The synthetic division table is:
$$ \begin{array}{c|rrrr}1&4&-8&-1&5\\& & 4& -4& \color{black}{-5} \\ \hline &\color{blue}{4}&\color{blue}{-4}&\color{blue}{-5}&\color{orangered}{0} \end{array} $$The solution is:
$$ \frac{ 4x^{3}-8x^{2}-x+5 }{ x-1 } = \color{blue}{4x^{2}-4x-5} $$Step 1 : Write down the coefficients of the dividend into division table.
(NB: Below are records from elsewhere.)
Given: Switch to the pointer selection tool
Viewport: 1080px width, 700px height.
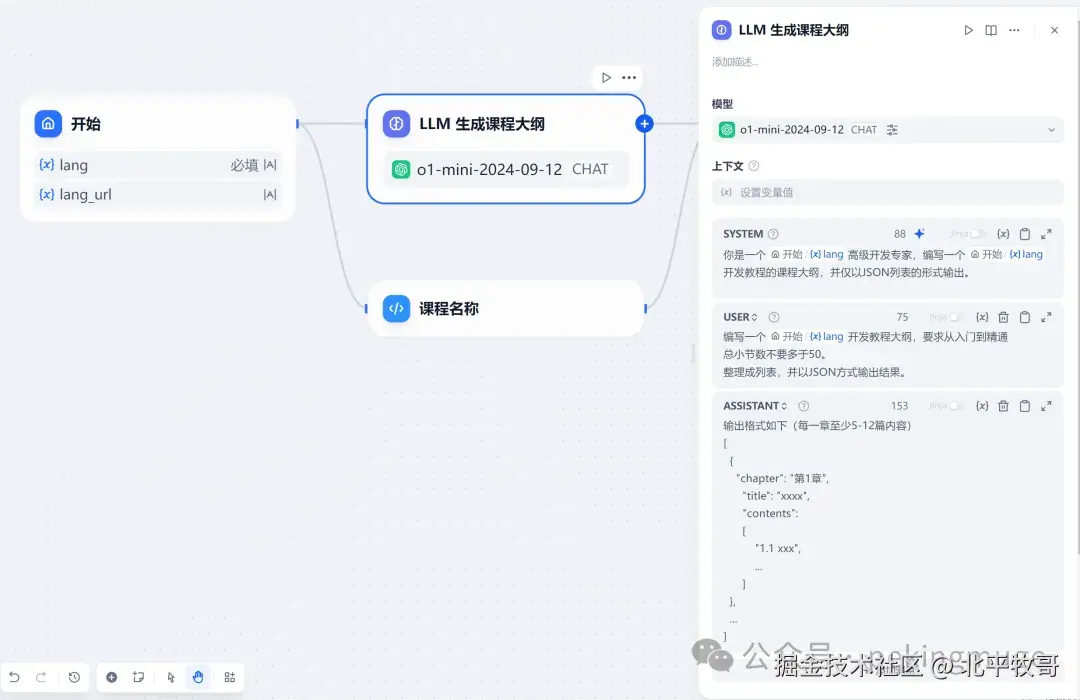Looking at the screenshot, I should tap(170, 677).

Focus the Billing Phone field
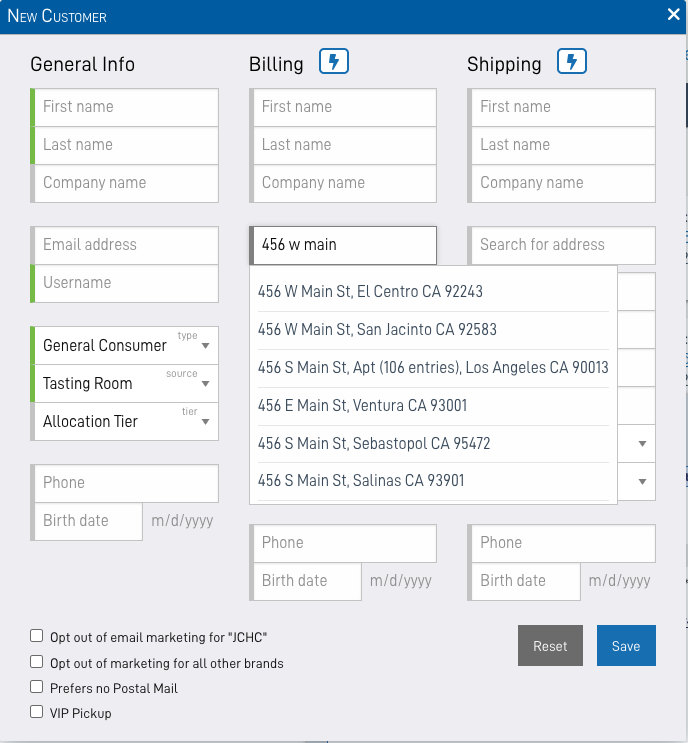click(345, 543)
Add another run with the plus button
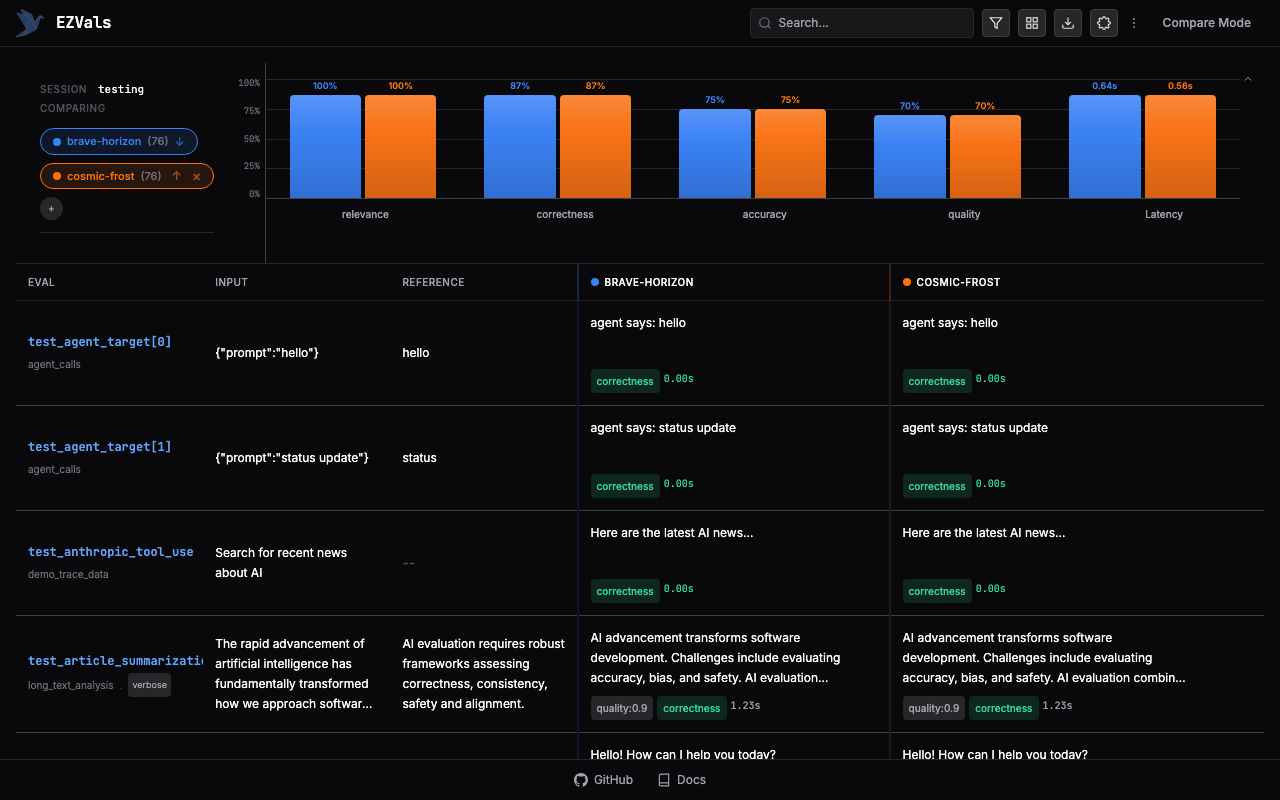The height and width of the screenshot is (800, 1280). click(x=52, y=209)
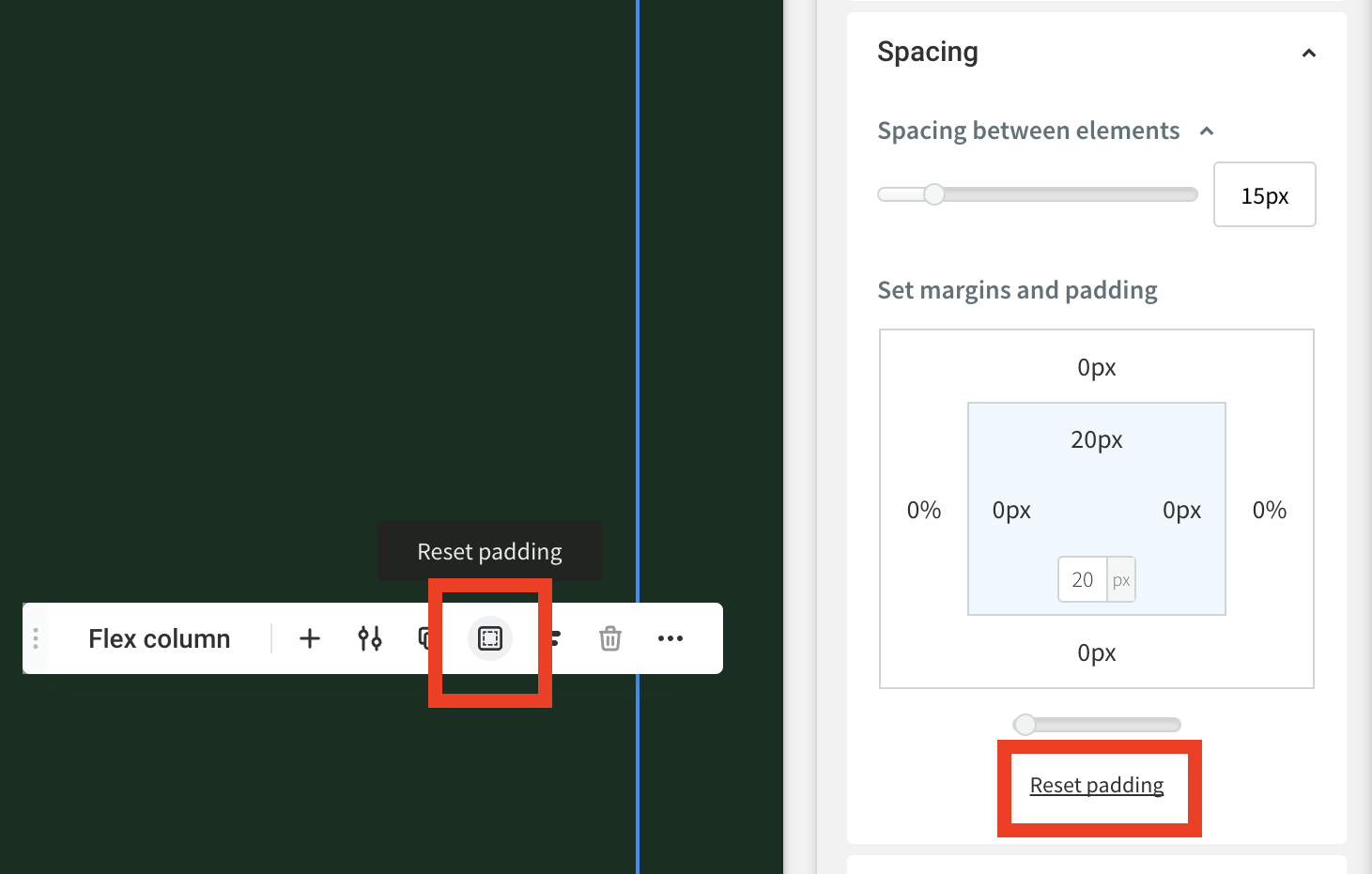Edit the bottom padding value of 20
Image resolution: width=1372 pixels, height=874 pixels.
pyautogui.click(x=1082, y=579)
Put the zero from $ x -1 = 0 $ ( $ x = \color{blue}{ 1 } $ ) at the left.
$$ \begin{array}{c|rrrr}\color{blue}{1}&4&-8&-1&5\\& & & & \\ \hline &&&& \end{array} $$Step 1 : Bring down the leading coefficient to the bottom row.
$$ \begin{array}{c|rrrr}1&\color{orangered}{ 4 }&-8&-1&5\\& & & & \\ \hline &\color{orangered}{4}&&& \end{array} $$Step 2 : Multiply by the number on the left, and carry the result into the next column: $ \color{blue}{ 1 } \cdot \color{blue}{ 4 } = \color{blue}{ 4 } $.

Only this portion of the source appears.